Directions:
Retype the line where "12 (617, 2306)" appears and each line that follows it down to the last line of the records below. Leave the pictures out.

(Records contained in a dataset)
━━━━━━━━
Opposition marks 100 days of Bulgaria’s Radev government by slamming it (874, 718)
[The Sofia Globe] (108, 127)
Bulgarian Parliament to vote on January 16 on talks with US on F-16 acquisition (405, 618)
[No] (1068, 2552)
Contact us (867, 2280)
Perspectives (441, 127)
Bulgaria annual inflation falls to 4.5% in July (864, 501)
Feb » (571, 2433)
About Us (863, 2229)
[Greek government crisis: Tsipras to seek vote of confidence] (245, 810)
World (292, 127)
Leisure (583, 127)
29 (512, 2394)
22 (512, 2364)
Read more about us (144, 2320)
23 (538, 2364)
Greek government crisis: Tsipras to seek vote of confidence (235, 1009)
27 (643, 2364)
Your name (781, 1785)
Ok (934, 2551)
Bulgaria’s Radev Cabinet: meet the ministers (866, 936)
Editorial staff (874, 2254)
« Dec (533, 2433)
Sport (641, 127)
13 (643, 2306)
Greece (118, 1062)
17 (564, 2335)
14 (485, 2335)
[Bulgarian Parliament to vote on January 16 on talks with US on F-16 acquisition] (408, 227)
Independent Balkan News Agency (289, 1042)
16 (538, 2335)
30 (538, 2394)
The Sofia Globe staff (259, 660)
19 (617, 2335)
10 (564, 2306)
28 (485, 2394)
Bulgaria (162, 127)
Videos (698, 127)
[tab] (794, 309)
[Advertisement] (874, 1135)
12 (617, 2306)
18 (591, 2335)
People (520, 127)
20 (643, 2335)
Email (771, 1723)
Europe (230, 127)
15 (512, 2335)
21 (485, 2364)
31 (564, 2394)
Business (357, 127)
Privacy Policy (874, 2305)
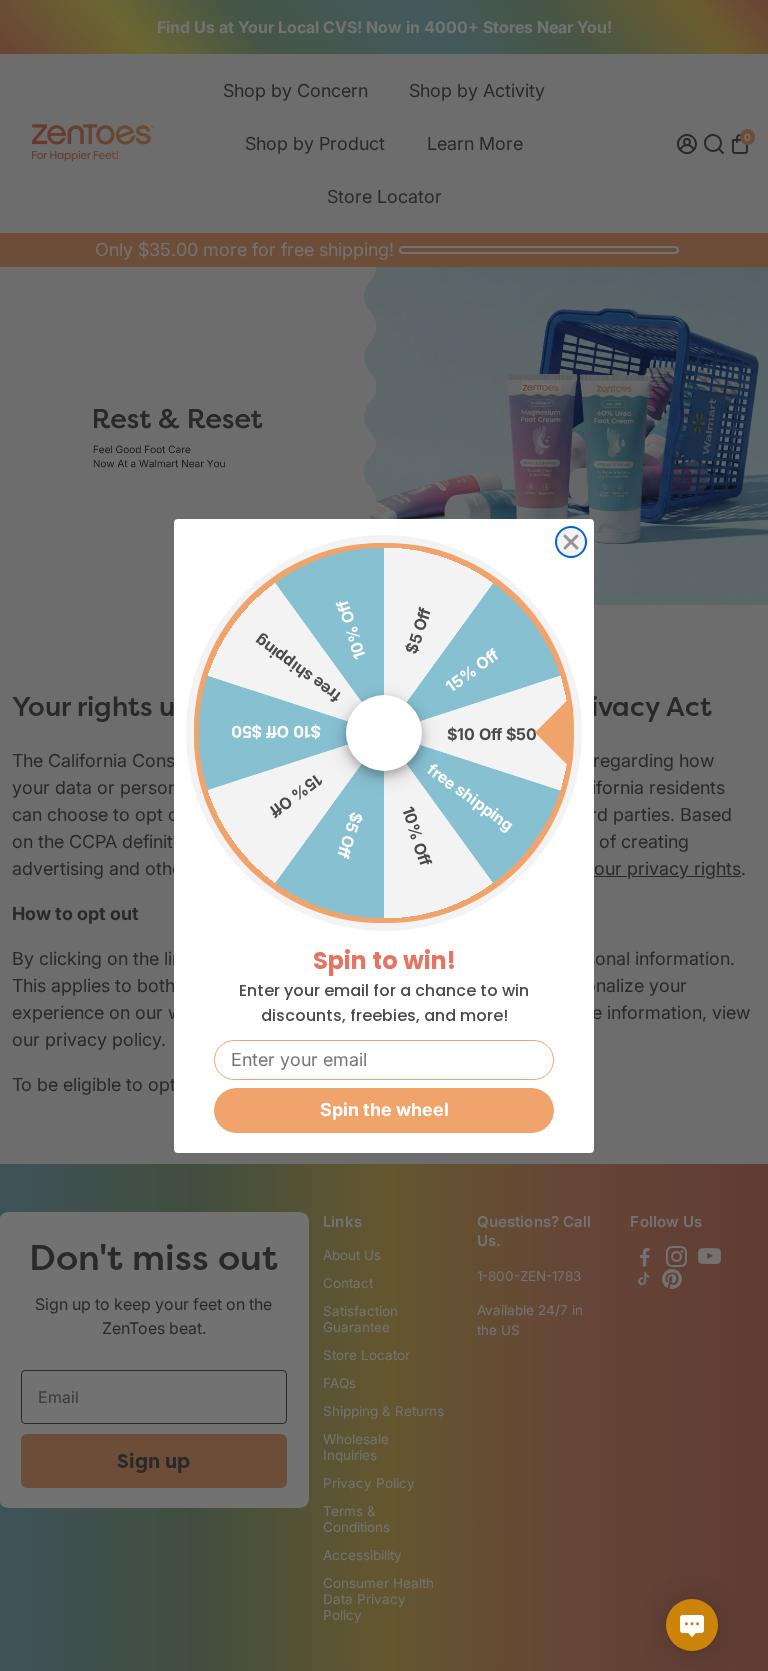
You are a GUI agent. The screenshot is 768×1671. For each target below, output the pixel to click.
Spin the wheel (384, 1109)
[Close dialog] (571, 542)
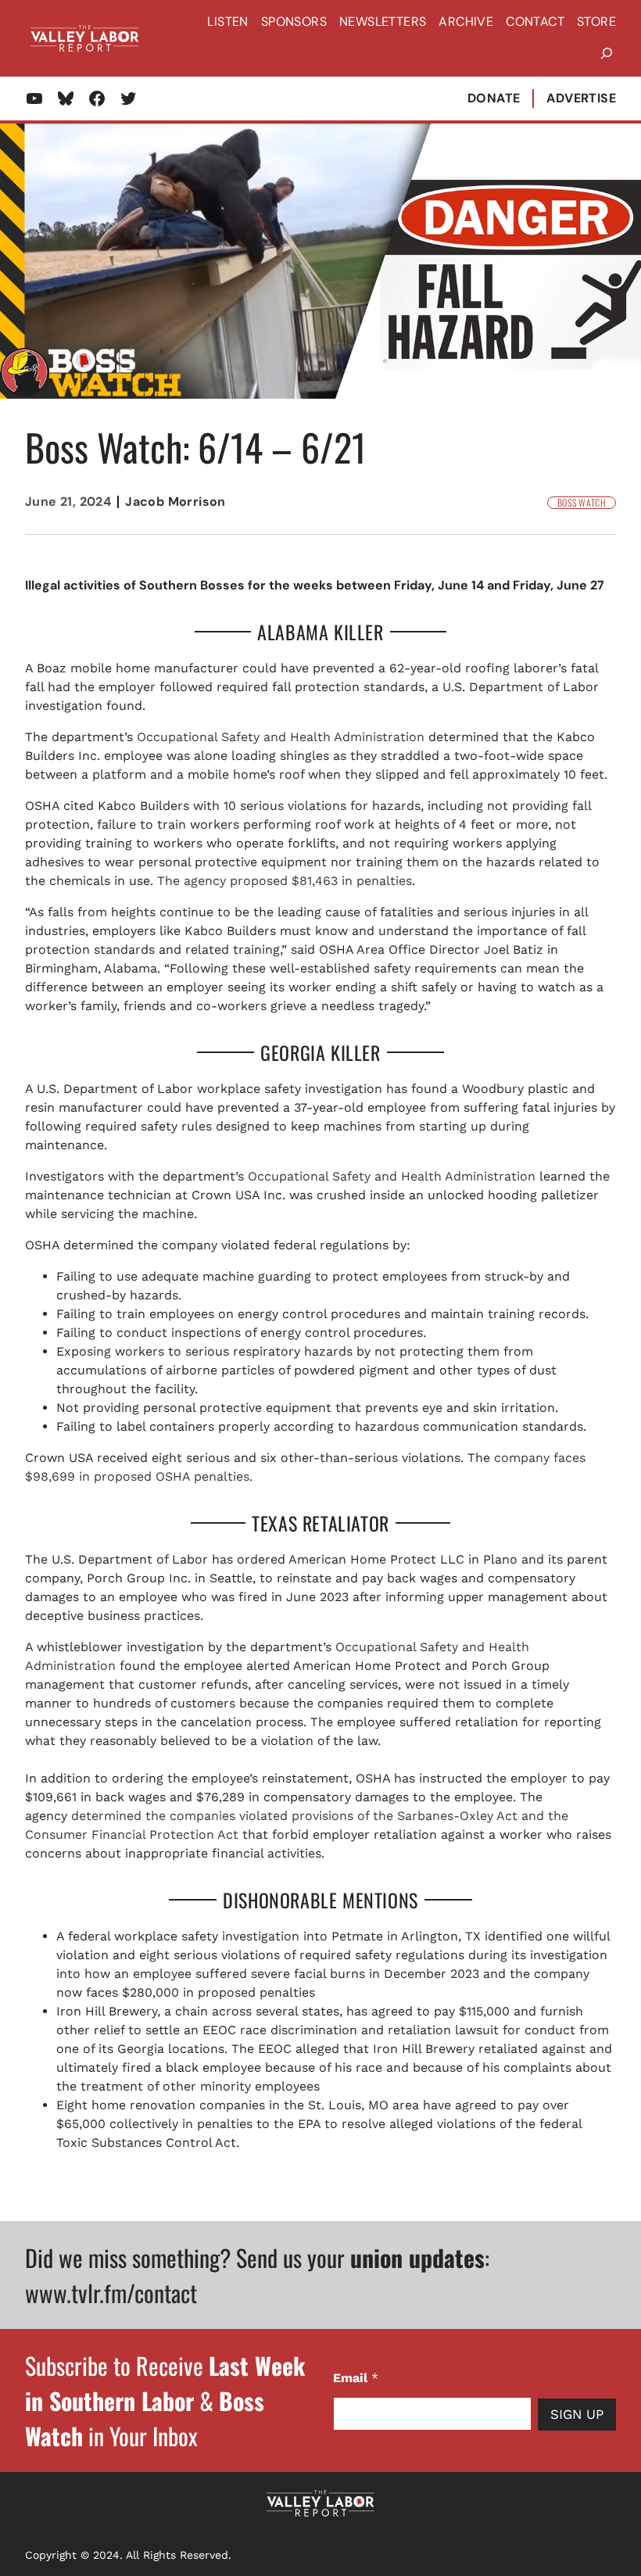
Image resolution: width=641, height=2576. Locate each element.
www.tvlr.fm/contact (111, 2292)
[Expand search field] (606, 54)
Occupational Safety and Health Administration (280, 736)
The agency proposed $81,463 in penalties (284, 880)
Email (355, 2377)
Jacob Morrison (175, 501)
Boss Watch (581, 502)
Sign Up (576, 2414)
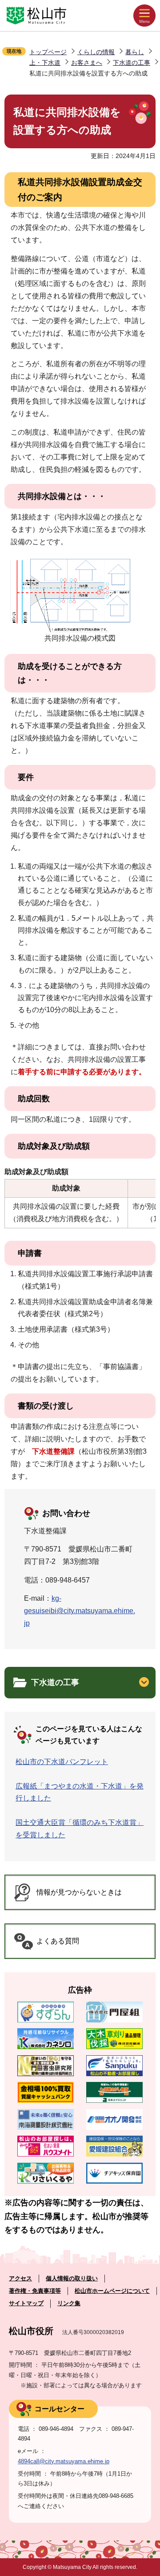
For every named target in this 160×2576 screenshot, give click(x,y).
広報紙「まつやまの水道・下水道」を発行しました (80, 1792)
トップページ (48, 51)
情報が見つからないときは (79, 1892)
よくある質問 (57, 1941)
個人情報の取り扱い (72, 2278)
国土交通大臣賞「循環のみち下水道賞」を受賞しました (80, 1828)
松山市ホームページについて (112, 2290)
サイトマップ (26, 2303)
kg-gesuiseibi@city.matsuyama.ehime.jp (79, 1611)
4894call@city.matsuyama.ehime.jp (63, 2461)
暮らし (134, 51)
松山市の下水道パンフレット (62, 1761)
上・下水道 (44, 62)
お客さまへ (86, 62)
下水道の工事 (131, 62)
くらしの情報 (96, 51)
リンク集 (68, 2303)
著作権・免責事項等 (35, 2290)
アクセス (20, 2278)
━━━━━━━━
Output below:
12 (617, 2306)
18 (591, 2335)
People (520, 127)
20 (643, 2335)
Email (771, 1723)
Europe (230, 127)
15 (512, 2335)
21 (485, 2364)
31 (564, 2394)
Business (357, 127)
Privacy Policy (874, 2305)
You are a GUI agent. The screenshot is 768×1671. For each target below, output the pixel to click.
Spin the wheel (384, 1109)
[Close dialog] (571, 542)
Image resolution: width=641, height=2576. Locate each element.
www.tvlr.fm/contact (111, 2292)
[Expand search field] (606, 54)
Occupational Safety and Health Administration (280, 736)
The agency proposed $81,463 in penalties (284, 880)
Email (355, 2377)
Jacob Morrison (175, 501)
Boss Watch (581, 502)
Sign Up (576, 2414)
For every named target in this 160×2576 screenshot, give click(x,y).
広報紙「まつやまの水道・下水道」を発行しました (80, 1792)
トップページ (48, 51)
情報が見つからないときは (79, 1892)
よくある質問 (57, 1941)
個人情報の取り扱い (72, 2278)
国土交通大臣賞「循環のみち下水道賞」を受賞しました (80, 1828)
松山市ホームページについて (112, 2290)
サイトマップ (26, 2303)
kg-gesuiseibi@city.matsuyama.ehime.jp (79, 1611)
4894call@city.matsuyama.ehime.jp (63, 2461)
暮らし (134, 51)
松山市の下水道パンフレット (62, 1761)
上・下水道 (44, 62)
お客さまへ (86, 62)
下水道の工事 (131, 62)
くらしの情報 (96, 51)
リンク集 (68, 2303)
著作権・免責事項等 (35, 2290)
アクセス (20, 2278)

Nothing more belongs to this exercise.